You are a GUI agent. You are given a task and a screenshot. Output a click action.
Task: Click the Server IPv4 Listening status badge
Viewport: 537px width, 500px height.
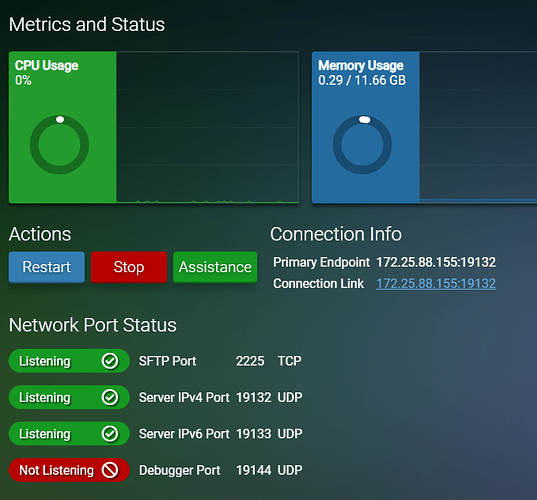(69, 397)
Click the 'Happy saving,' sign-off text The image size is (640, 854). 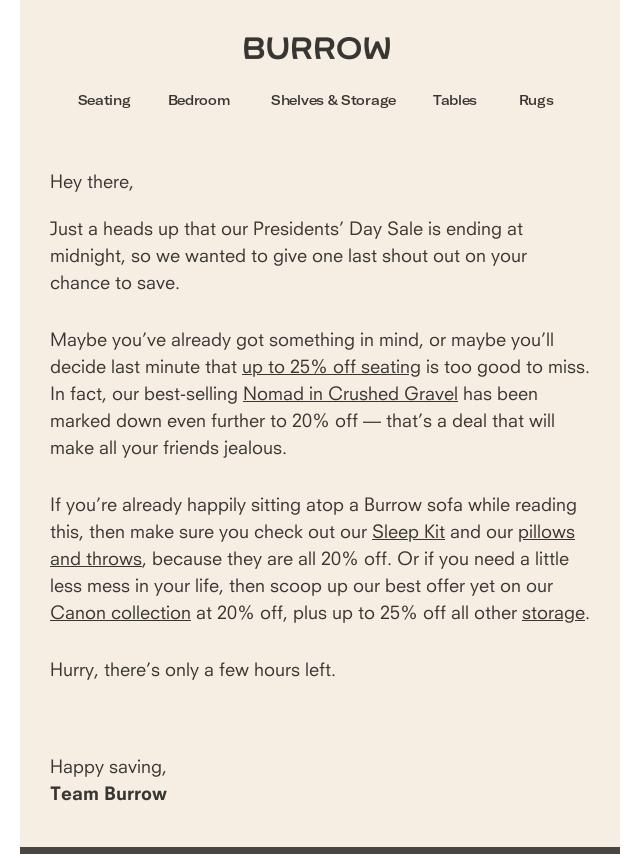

---+---

Assigned task ▸ Skip the pictures. Write out exactly the lines from the one with "Viewport: 537px width, 500px height." through the last line of the listing, both ends included, and nothing more.

Result of the task ▸
Viewport: 537px width, 500px height.
(69, 397)
Click the 'Happy saving,' sign-off text The image size is (640, 854). 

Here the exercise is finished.